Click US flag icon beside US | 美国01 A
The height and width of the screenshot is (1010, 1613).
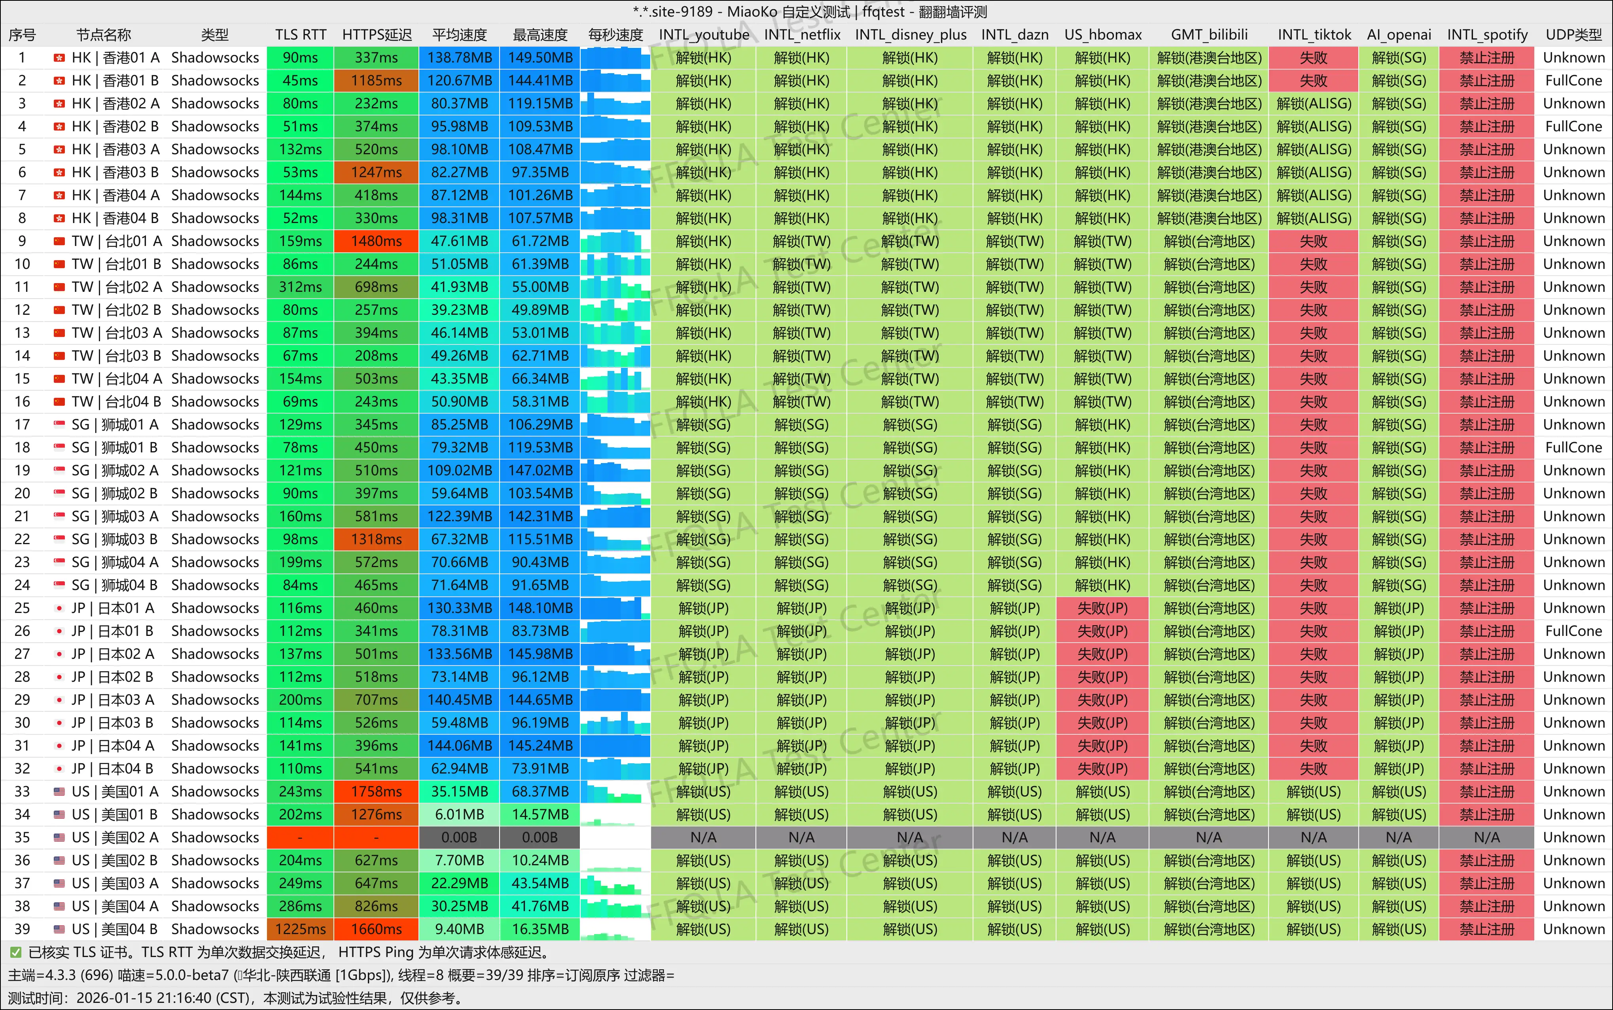(59, 792)
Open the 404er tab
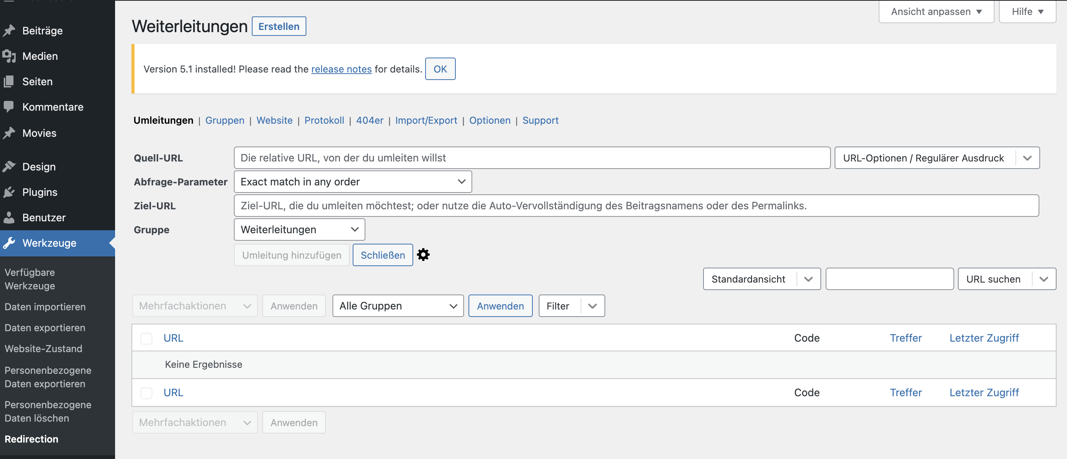This screenshot has width=1067, height=459. tap(369, 121)
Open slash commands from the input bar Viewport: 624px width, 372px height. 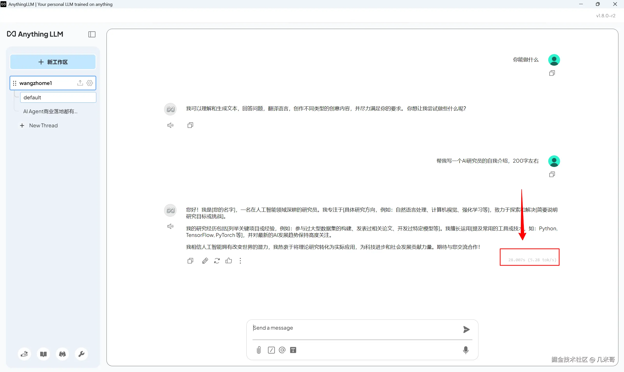click(271, 350)
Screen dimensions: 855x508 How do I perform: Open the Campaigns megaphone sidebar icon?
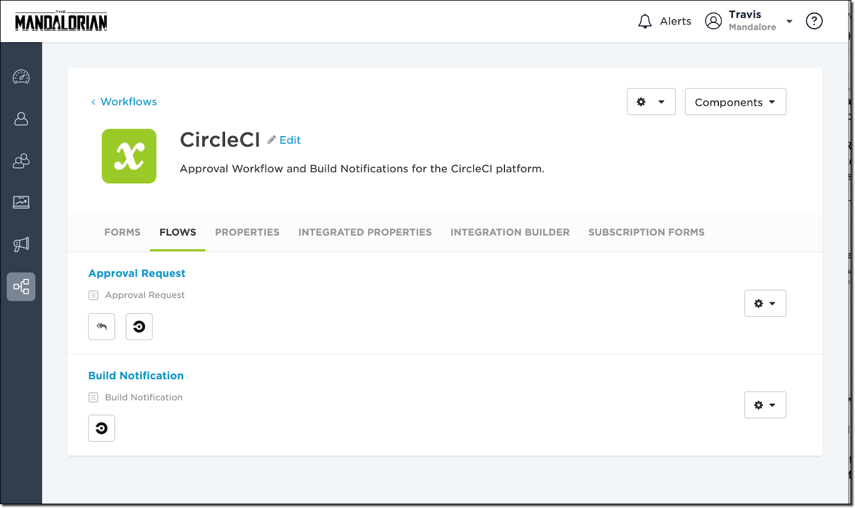point(21,244)
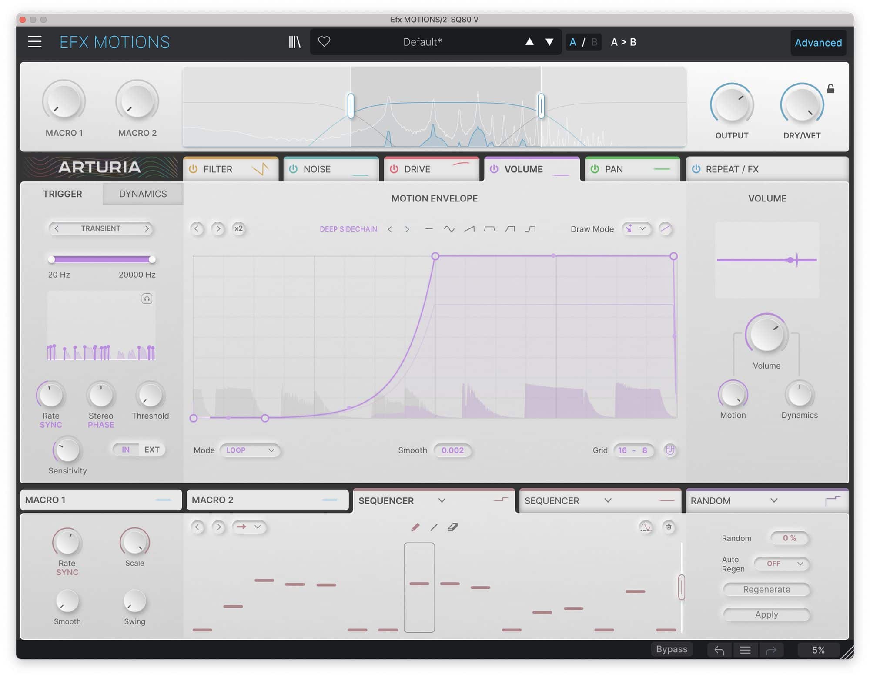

**What to do**. Please repeat exactly the lines from the one containing "Screen dimensions: 855x508" through the last line of the records, both included, and leave out the pictures.

**Your response**.
Screen dimensions: 855x508 How do I perform: Open the Campaigns megaphone sidebar icon?
point(21,244)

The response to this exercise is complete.